Easy Gravity Adjustments for All-Grain Brewers

As I’ve said before, I’m a very analog person when it comes to taking notes and making adjustments while brewing. This runs contrary to the rest of my life, which is lived in front of a computer, but brewing is a chance for me to escape to the garage for several hours and read the Sunday paper while I sip a cup of hot coffee.

While my strike water heats, I typically draft up a sheet like this:

Brew Day Sheet

Typically, the only adjustment I need to make is to gravity or volume. I’m not sure if I just don’t brew often enough to have my boiloff rate pegged, or if the humidity really makes such a drastic difference, but the variability seems high with my crappy burner, so I often find myself doing some napkin calculations on whether or not I need to add some DME or boil longer in order to reach the desired specific gravity for a given batch. The calculations are really simple, but perhaps not obvious:

Let’s say for a given recipe, we’re trying to reach a post-boil gravity of 1.060 with a volume of 6 gallons.Our target points is the product of the number of gallons and the desired points:

6 gallons * 60 points per gallon = 360 total points

Now let’s say we ran off 7.5 gallons of 1.046 wort, and compute how many points we yielded:

7.5 gallons * 46 points per gallon = 345 total points

So we were 15 points short overall. We have two options at this point: boil longer, ending up with less than 6 gallons of wort, but reaching the correct gravity, or add some dry malt extract (DME) to make up for the lower-than-expected efficiency and keep our 6 gallon post-boil volume target.
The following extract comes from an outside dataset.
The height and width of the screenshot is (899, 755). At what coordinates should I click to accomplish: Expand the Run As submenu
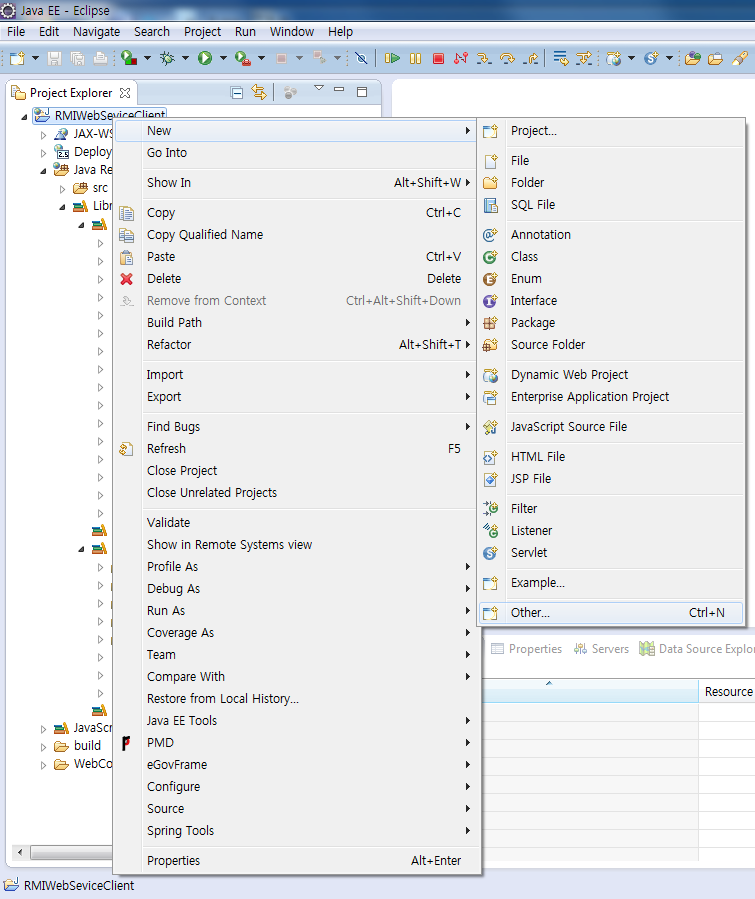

Figuring out the required post-boil volume is simple division:

345 points / 60 points per gallon = 5.75 gallons

This is useful, because boiling off an extra quart might be just fine depending on your system. The DME route is a bit more complicated, but if one pound of DME yields 43 points per gallon (Briess Golden Light) and we need to add 15 total points:

 15 points / 43 points per gallon per pound = 
    0.34 pounds (about 5.5 ounces)

Hopefully this takes some of the mystery out of doing gravity corrections on the fly. There’s surely dozens of smartphone apps to help out with problems like this, but for those of us that enjoy a more unplugged brew day, it’s great to know how to just hammer things out on paper.